Post-medieval/medieval settlement and agricultural landscape and manorial centre: former medieval settlement; varied feldscape; organic settlement core; dispersed farmsteads; medieval church; prehistoric domestic defensive features; remnant woodland; and historic associations. Back to Map

Historic Background

The historic landscape area of Reynoldston represents the former main manor of Reynoldston excluding Stouthall estate. The boundaries of the area are long standing following a stream to the south, the edge of Cefn Bryn Common to the north and east and the lane from Puck's Hollow to Frog Moor to the west.

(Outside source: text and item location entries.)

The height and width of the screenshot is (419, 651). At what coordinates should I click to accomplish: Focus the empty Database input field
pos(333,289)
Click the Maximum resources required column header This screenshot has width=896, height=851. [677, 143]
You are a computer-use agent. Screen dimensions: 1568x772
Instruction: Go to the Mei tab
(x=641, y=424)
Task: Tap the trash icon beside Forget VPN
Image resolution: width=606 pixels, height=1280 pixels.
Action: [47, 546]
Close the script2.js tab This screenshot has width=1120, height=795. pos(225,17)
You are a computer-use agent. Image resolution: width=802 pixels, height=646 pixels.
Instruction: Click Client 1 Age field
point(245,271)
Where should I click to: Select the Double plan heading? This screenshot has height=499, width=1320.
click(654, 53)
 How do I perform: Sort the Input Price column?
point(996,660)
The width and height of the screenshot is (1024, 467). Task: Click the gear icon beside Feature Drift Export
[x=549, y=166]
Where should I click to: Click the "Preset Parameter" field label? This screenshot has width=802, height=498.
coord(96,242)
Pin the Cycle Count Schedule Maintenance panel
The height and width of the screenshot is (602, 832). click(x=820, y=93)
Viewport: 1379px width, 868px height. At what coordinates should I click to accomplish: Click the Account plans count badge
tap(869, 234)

There is no doubt that this area was occupied during the prehistoric period giving its close proximity to Cefn Bryn, remains here include Neolithic chambered tombs as well as numerous Bronze Age monuments. A standing stone (00163w) of supposed Bronze Age date is reported in the area; however, this has been unobserved since the 1970s. Reynoldston camp (00161w; 94607; SAM GM195) is considered to be of Iron Age date and occupation appears to have continued into the Roman period, as is indicated by the discovery of Roman pottery at the site, recorded by Samuel Lewis in 1833. This site may have seen continuation of use into the medieval period, being the supposed original site of the Lucases medieval house before Brynfield (see below).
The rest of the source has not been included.